# Your objective
Scan the entries line by line and return those with "text".

#### Listed entries ####

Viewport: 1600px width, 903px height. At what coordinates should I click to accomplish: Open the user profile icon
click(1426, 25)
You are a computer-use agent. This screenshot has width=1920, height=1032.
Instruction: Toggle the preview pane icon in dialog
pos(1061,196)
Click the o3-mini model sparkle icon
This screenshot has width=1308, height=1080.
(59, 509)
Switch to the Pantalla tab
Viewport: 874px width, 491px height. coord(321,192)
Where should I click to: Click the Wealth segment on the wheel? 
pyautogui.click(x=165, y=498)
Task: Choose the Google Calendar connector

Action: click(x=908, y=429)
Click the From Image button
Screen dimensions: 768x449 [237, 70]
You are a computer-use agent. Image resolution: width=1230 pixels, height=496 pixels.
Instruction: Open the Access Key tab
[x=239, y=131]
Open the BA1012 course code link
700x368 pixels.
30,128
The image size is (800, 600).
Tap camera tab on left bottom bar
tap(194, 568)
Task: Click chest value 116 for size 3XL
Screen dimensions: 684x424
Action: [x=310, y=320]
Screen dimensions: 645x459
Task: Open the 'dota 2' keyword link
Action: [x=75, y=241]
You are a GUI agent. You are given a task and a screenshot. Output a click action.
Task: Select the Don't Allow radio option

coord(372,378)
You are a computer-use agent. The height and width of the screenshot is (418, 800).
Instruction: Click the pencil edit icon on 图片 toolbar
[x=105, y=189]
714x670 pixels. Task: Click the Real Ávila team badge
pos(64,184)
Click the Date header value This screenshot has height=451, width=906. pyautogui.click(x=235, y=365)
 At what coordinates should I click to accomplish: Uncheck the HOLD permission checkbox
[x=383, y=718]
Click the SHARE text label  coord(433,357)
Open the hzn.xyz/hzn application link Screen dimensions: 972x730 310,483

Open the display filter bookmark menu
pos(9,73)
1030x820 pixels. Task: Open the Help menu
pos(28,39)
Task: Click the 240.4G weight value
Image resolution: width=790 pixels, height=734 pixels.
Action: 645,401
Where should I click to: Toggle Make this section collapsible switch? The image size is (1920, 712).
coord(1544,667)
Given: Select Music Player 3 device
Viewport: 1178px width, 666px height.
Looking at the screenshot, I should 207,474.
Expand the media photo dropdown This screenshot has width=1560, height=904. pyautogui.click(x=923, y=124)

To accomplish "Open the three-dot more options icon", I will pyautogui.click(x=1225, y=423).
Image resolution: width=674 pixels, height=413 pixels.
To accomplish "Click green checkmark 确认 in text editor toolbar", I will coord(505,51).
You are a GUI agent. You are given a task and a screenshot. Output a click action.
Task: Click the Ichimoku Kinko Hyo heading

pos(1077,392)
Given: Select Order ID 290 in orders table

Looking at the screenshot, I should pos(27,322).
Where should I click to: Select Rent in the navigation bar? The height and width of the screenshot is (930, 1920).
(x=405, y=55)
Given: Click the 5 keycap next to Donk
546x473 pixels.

####

# Written response
Click the SHARE text label  coord(433,357)
To accomplish "Click green checkmark 确认 in text editor toolbar", I will coord(505,51).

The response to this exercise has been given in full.